Why break the thread? A protocol for object.__json__(**kwargs) is a partial solution for the OT. A PEP PR would be a good place to continue discussion, but nobody will helpfully chime in there. Saving decimals as float strs which deserialize as floats does not preserve the type or precision of the decimals (which are complex types with a numerator and a denominator). JSON-LD is the way to go for complex types in JSON.
* support for allowing custom serializations (i.e. not just what can be serialized, but controlling exactly how)
Only one person wants this. And he keeps saying he doesn’t want it. And he only wants it for Decimal or other float-substitutes, not for all types. And it won’t actually solve the problem he wants to solve.
Would optional kwargs passed to object.__json__(**kwargs) from e.g. json.dumps kwargs allow for parameter-customizable serializations?
If there were prior art on this to consider, it might be worth trying to design a solution that has all the strengths of each of the existing answers. But if no JSON package has such a feature, because nobody needs it, then the answer is simple: don’t invent the first-ever solution for the stdlib module.
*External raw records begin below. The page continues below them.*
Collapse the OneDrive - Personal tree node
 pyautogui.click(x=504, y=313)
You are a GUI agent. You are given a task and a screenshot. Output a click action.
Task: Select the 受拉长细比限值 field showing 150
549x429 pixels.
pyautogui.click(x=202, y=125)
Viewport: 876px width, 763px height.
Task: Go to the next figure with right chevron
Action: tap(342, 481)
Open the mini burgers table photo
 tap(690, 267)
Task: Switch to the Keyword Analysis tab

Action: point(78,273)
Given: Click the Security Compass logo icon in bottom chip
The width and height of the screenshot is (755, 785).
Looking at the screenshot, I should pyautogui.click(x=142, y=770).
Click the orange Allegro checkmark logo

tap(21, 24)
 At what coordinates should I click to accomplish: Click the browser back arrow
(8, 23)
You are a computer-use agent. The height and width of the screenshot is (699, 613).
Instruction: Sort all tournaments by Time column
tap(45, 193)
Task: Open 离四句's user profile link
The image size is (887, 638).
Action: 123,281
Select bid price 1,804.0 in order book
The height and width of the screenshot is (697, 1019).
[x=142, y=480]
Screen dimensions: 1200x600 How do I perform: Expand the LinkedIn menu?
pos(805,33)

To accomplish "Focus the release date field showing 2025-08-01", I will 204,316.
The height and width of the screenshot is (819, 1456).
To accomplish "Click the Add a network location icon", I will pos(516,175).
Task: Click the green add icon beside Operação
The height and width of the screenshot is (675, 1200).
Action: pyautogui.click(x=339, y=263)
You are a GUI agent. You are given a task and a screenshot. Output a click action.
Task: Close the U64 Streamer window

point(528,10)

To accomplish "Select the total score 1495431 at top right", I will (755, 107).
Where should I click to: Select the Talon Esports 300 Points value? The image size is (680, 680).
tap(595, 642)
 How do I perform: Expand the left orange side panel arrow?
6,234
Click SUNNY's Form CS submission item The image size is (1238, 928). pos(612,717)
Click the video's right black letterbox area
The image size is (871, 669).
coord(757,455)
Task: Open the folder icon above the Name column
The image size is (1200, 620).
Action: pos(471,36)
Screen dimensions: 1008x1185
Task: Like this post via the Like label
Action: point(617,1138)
The alternative is for every package to eventually solve for these real needs in a different way, stdlib to write a JSON protocol PEP, and then for every package to have to support their original and, now, the spec'd protocol.
* a "dunder protocol" for customization
I personally don’t see much point in this, as it’s trivial to do that yourself. (I had a program that depended on simplejson’s for_json protocol; making it work with the stdlib and ujson was just a matter of writing a function that checks for and tries for_json, and partialling that in as the default function. We’re talking 5 minutes of work, and easily reusable in your personal toolbox.)
There's good reason to not copy paste code that needs to be tested into every application. 5 minutes of everyone's time to copy-paste, and t time for every run of every app's test suite.
But if people really want it, the only real question is what to call it. And __json__ seems like the obvious answer.
object.__json__(**kwargs)
And again, it seems like this would benefit from being separated out to its own small discussion, not being bundled into a huge one.
https://github.com/python/peps
* what role, if any, should the json module have in ensuring only valid JSON is produced?
I think where it is today is fine.
The allow_nan flag is necessary for interoperability.
The separators option may not be the best possible design, but it rarely if ever causes problems for anyone, so why break compatibility?
The fact that you can monkeypatch in a punning float.__repr__ or whatever isn’t a problem for a consenting-adults library to worry about.
Such global float precision (from a __repr__ with a format string) is lost when the JSON is deserialized. (JSON-LD supports complex types in a standard way; which are otherwise necessarily JSON-implementation specific and thus non-portable) It's worth specifying a JSON serialization protocol as a PEP that third-party and stdlib JSON implementations would use.